The problems we encounter often have a bewildering number of complexities, including people’s emotions and past histories. A familiarity with literature can help us wend our way through this labyrinth.
2. Understanding of Complex Problems
Vozza quotes a New York Times article quoting psychology professor Keith Oatley of the University of Toronto that reading fiction is like using a computer simulation for people issues, just as one uses simulations to learn how to fly a plane or forecast the weather. As with such simulations, in fiction one encounters “complex characters and circumstances that we might not encounter in daily life.”
3. Empathy
Given the importance of empathy in business, fiction is indispensable. Vozza quotes York University’s Raymond Mar:
Experiences that we have in our life shape our understanding of the world…and imagined experiences through narrative fiction stories are also likely to shape or change us…Even though fiction is fabricated, it can communicate truths about human psychology and relationships.
4. Stress Relief
This I knew instinctively but not scientifically: according to cognitive neuropsychologist David Lewis of Sussex University, reading a novel relieves stress better than listening to music, taking a walk or having a cup of tea.

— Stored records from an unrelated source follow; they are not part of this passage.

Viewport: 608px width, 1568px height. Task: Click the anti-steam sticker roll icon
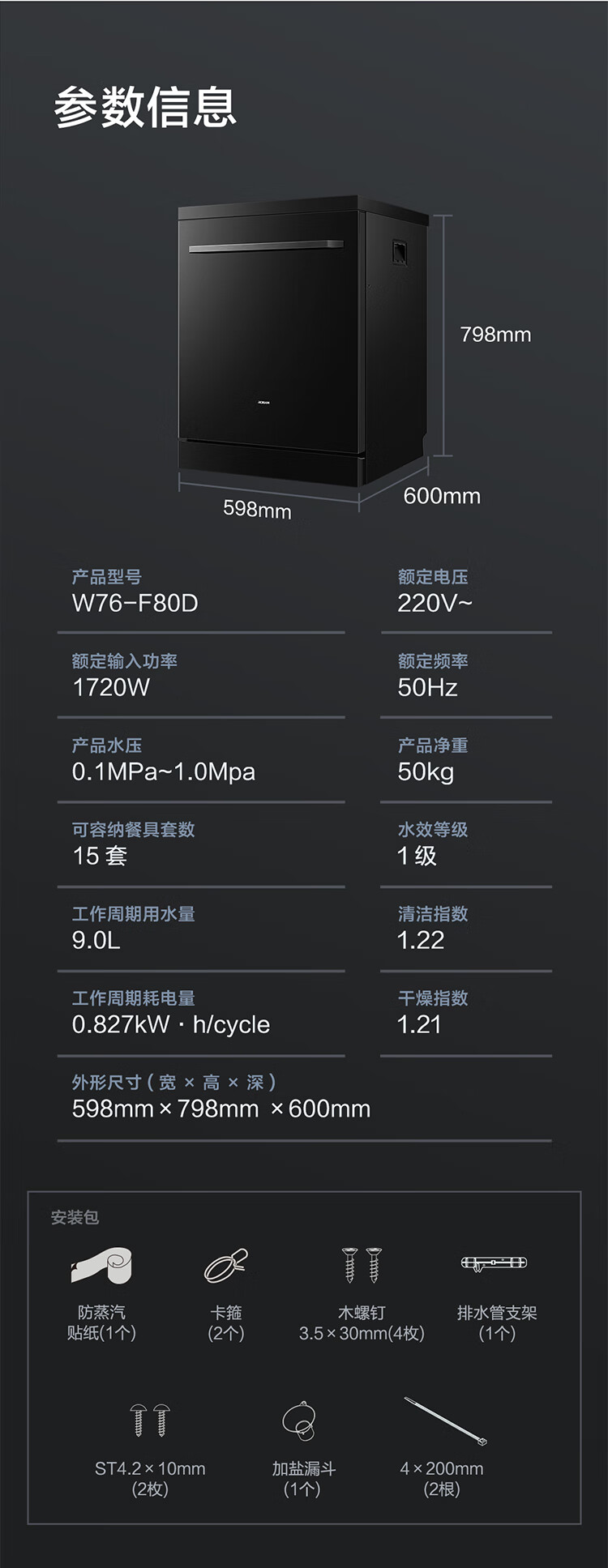coord(101,1266)
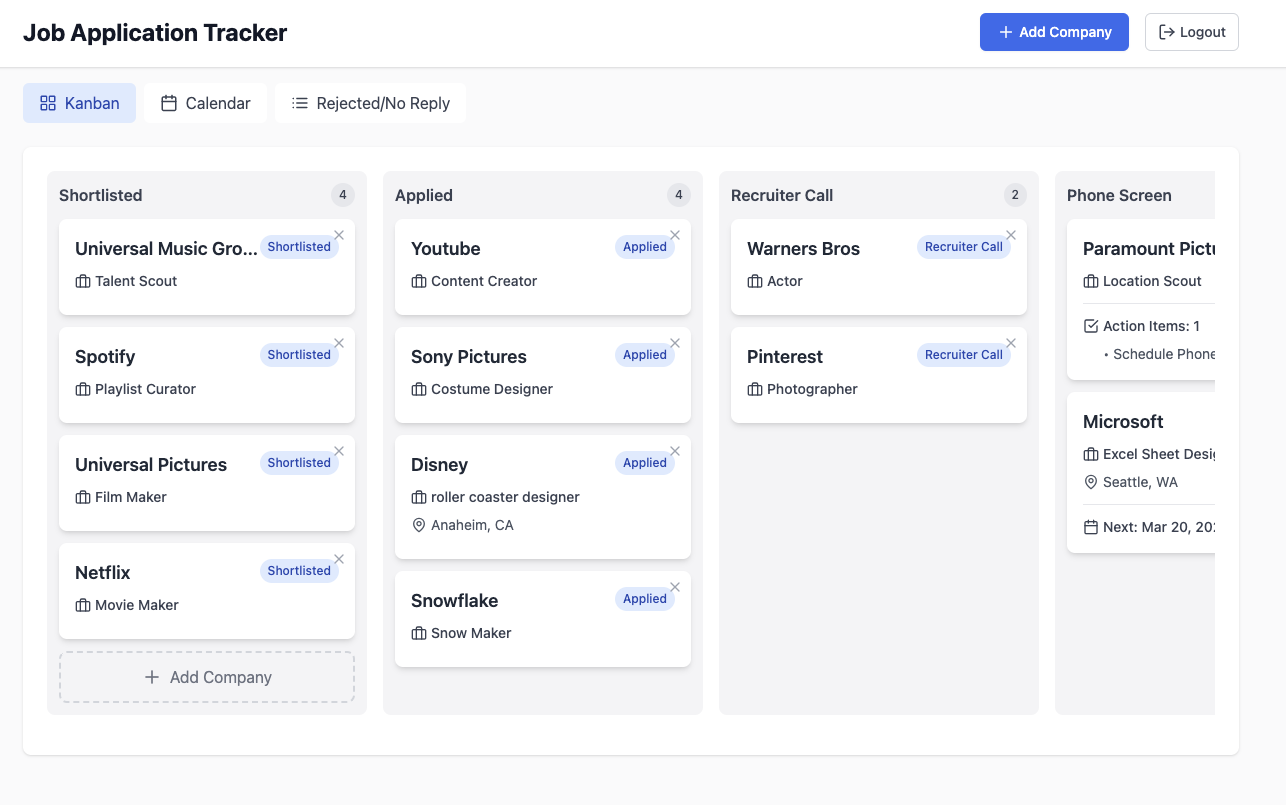The height and width of the screenshot is (805, 1286).
Task: Click the list icon on the Rejected/No Reply tab
Action: tap(298, 102)
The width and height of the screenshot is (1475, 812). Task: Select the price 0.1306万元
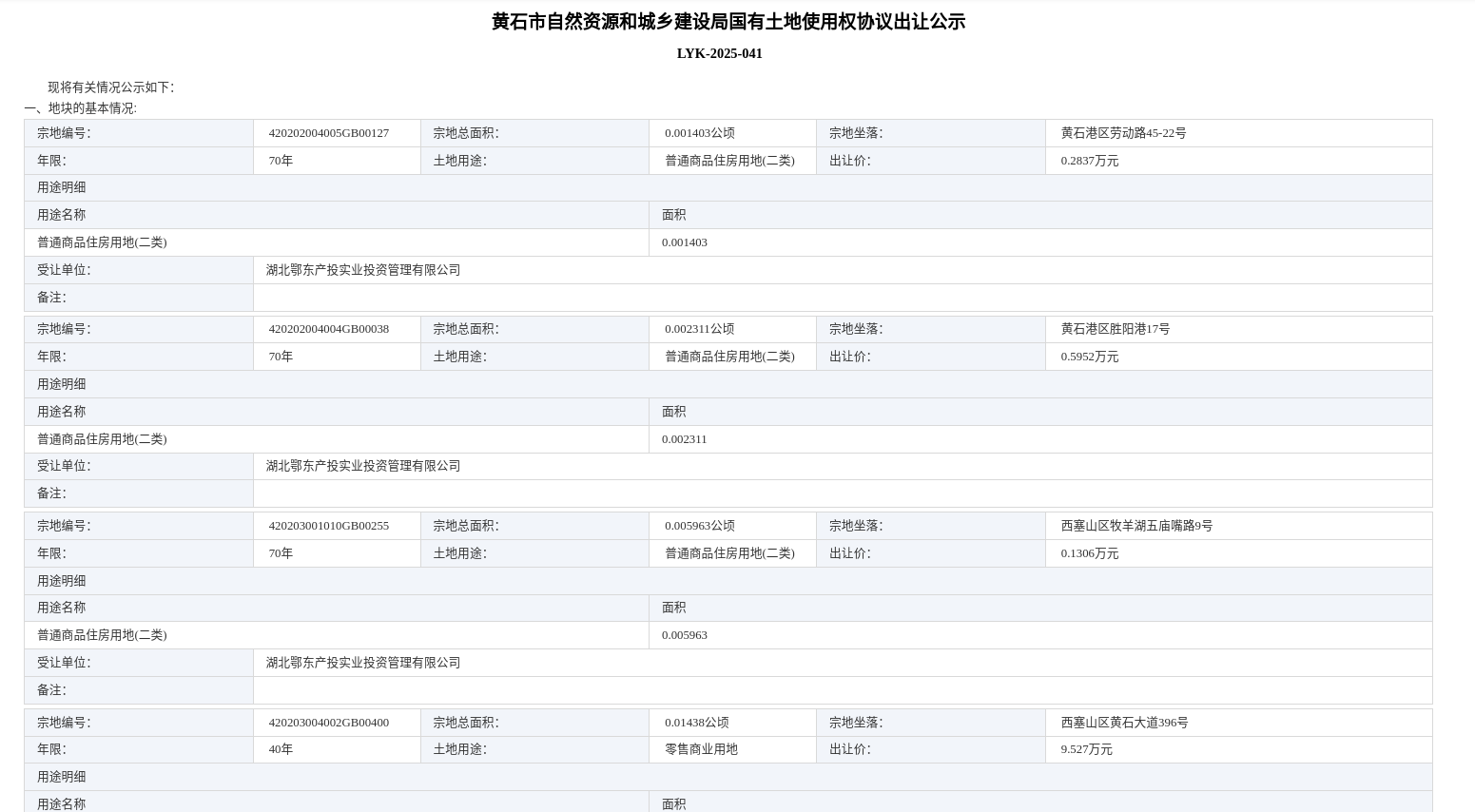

Lewis found that “[j]ust six minutes of reading lowered participants’ heart rate and eased tension in the muscles.”
Lewis adds that reading isn’t “merely a distraction” but “an active engaging of the imagination as the words on the printed page stimulate your creativity and cause you to enter what is essentially an altered state of consciousness.”
5. Strong Role Models
The power of channeling an exemplary literary character cannot be underestimated. My entrepreneur son Darien says that he has on occasion turned to the words of Henry V–“Once more into the breach, dear friends”–when he needs to muster up his courage to approach a client or undertake a new enterprise. I’m sure you have your own examples.
To be sure, there are other ways to develop these skills and find these resources. But in literature they all come wrapped up together. And you have fun at the same time. Or as Horace puts it,
The aim of the poet is to inform or delight, or to combine together, in what he says, both pleasure and applicability to life.